Хотел было много написать тебе в ответ на твои нападки на меня, на то, что ты не понял слов моих. Также и потолковать кой о чем; но нынешнее письмо к тебе доставило мне столько сладких минут, мечтаний, воспоминаний, что я решительно не способен говорить о другом. Оправдаюсь только в одном: я не сортировал великих поэтов, и тем более не зная их. Я никогда не делал подобных параллелей, как, н<апример>, Пушкин и Шиллер. Не знаю, с чего ты взял это; выпиши мне, пожалуйста, слова мои; а я отрекаюсь от подобной сортировки; может быть, говоря о чем-нибудь, я поставил рядом Пушкина и Шиллера, но я думаю, что между этими 2-мя словами есть запятая. Они нимало не похожи друг на друга.

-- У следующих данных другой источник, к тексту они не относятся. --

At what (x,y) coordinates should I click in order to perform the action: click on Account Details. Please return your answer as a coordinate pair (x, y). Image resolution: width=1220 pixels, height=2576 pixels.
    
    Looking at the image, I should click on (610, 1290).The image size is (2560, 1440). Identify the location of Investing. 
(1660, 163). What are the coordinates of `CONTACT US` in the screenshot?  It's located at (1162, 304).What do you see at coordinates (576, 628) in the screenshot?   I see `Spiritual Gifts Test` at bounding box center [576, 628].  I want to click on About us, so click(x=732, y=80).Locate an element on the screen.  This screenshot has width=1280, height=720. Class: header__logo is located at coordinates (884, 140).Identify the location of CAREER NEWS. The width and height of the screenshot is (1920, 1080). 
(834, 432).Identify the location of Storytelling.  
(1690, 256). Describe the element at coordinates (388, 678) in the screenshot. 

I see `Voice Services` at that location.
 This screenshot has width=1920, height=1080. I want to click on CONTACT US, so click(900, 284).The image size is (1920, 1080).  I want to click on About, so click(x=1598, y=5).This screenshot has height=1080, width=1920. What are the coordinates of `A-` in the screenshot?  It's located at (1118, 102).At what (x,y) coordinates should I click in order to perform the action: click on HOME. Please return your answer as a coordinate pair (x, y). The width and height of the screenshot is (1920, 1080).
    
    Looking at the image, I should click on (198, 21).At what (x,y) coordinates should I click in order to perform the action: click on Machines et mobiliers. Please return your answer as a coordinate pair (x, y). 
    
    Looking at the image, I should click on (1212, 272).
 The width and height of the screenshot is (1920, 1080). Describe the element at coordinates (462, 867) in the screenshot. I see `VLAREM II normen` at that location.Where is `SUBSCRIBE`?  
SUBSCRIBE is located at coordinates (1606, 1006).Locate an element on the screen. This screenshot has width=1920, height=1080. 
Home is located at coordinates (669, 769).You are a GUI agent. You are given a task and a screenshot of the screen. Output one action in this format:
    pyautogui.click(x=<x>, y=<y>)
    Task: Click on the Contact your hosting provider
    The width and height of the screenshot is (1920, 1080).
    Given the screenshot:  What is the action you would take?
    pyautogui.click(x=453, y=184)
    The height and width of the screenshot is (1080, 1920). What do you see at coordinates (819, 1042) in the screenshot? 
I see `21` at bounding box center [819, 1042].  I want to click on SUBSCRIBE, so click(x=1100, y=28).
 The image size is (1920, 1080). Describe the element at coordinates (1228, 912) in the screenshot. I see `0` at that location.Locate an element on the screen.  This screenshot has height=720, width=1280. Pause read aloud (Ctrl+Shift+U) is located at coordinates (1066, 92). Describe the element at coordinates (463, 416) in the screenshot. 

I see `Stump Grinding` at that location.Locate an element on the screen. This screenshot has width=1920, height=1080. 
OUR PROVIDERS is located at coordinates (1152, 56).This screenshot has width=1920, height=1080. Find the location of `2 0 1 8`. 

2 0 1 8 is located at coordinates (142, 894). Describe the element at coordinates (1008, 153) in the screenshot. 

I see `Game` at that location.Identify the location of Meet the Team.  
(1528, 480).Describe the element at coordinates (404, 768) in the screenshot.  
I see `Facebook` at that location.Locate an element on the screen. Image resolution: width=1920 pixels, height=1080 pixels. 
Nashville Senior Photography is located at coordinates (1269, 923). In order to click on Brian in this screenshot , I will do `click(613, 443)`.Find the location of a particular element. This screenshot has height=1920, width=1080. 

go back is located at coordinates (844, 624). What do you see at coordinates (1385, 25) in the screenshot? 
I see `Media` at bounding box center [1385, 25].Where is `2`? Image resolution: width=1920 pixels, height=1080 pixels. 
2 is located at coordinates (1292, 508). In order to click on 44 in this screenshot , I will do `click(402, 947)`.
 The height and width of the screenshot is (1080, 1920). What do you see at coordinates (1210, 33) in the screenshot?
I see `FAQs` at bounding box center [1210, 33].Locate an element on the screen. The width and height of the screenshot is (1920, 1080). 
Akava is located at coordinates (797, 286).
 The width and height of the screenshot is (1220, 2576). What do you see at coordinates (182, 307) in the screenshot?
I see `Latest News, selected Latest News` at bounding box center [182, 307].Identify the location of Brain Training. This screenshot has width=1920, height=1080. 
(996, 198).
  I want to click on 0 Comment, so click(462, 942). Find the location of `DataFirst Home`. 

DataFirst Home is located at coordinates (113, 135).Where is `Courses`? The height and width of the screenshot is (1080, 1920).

Пушкин и Байрон так{64}. Что же касается до Гомера и Victor’a Hugo, то ты, кажется, нарочно не хотел понять меня. Вот как я говорю: Гомер (баснословный человек, может быть как Христос, воплощенный Богом и к нам посланный) может быть параллелью только Христу, а не Гете. Вникни в него брат, пойми «Илиаду», прочти ее хорошенько (ты ведь не читал ее? признайся). Ведь в «Илиаде» Гомер дал всему древнему миру организацию и духовной и земной жизни, совершенно в такой же силе, как Христос новому{65}. Теперь поймешь ли меня? Victor Hugo как лирик чисто с ангельским характером, с христианским младенческим направленьем поэзии, и никто не сравнится с ним в этом, ни Шиллер (сколько ни христианск<ий> поэт Шиллер), ни лирик Шекспир, я читал его сонеты на французском{66}, ни Байрон, ни Пушкин. Только Гомер с такою же неколебимою уверенностию в призванье, с младенческим верованием в бога поэзии, которому служит он, похож в направленье источника поэзии на Victor’a Hugo, но только в направленье, а не в мысли, которая дана ему природою и которую он выражал{67}, я и не говорю про это. Державин, кажется, может стоять выше их обоих в лирике{68}. Прощай, милый!